Extricating You

Every time the phone beeps, I eagerly grab it to see if it’s what I’ve been waiting for. Disappointment clouds my face right after said moment. A watched phone doesn’t beep, I tell my mother as she and I have lunch and I glance at my phone every few seconds. I try to stop myself from thinking about it but the truth is that I’d like to stop everything else and take this up as a full-time occupation instead. Staring at my phone in anticipation, that is. Until I get that email I’m waiting for. That email which will let me find out if the world I want to explore is open to me for the next few months. So much hinges on it. I have my flight booked already so if I’m going to have to argue with them to have it canceled, I’d rather do it sooner than later. Wouldn’t you prefer that too? Plus, I desperately want to buy some boots (desssssssssperately) and I don’t know if I should buy them now or wait until December. It depends on that one email and the actions following it. Nothing to do but wait. (Do you know that poem which goes: “Nowhere to stand but on,” etc.?)

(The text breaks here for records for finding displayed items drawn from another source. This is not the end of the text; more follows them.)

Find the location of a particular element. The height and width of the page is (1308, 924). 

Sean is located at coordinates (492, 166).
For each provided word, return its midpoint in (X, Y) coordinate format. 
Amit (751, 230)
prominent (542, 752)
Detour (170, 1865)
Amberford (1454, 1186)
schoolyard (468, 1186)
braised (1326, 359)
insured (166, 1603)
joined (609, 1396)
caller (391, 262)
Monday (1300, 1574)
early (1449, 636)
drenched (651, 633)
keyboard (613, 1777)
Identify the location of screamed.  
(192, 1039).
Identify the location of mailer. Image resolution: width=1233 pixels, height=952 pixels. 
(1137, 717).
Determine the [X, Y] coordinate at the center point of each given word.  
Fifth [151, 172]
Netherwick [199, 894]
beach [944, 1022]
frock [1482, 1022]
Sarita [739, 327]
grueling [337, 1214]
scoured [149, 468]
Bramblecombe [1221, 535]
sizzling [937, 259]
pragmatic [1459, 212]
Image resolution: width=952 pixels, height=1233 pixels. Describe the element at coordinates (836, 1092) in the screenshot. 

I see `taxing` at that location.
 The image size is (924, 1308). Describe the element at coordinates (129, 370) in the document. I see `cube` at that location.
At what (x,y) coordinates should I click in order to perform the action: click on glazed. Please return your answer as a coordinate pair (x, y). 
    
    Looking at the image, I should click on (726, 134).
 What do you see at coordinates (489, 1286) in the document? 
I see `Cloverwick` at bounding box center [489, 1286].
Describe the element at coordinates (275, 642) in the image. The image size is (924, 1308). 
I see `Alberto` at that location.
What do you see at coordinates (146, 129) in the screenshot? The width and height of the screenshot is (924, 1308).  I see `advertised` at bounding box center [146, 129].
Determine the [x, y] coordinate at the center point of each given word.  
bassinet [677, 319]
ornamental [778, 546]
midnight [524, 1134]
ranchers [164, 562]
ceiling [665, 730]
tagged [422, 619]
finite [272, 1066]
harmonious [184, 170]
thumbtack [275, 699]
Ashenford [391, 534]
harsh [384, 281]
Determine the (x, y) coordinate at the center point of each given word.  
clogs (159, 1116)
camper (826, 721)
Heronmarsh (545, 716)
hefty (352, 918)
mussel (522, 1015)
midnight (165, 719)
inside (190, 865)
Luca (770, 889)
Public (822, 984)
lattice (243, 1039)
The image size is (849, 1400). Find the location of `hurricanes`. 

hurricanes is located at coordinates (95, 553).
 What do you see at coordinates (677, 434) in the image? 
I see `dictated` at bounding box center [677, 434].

Meanwhile, in between checking my phone and the computer for emails, I have some time to think. You’re faced with a troubled situation and you immediately take it upon yourself to resolve it. I have to fix this, you think to yourself. Maybe consciously, maybe sub-. And then you go about doing your best, trying every trick you can think of, solving little puzzles along the way but never stumbling upon the great clue you’re looking for. Maybe, in this case, any perspectives are tough to change; they require an overhaul, not just tweaking. Maybe, in this case, all you can do is try and try and then try some more to fix it. But what are you trying to fix? Is it the unrelenting situation, or another person, or your own self?

Be careful. Not everything that appears to be broken really is. Sometimes the sharp, jagged edges are part of the wall; it’s just how it was built, and you shouldn’t try any more to get to the other side. You have to stop looking for a solution because it may not exist. You just have to let it be. Not everything can be fixed. While you’re on this hunt which you won’t give up, you lose sight of so much else. Don’t dig so deep that you lose yourself in the abyss you discover. Your life is waiting for you to come back to it. Know when to stop. Free yourself. Step away. Maybe you’ll take it all in stride. Keep walking. This can’t be fixed, and that’s okay.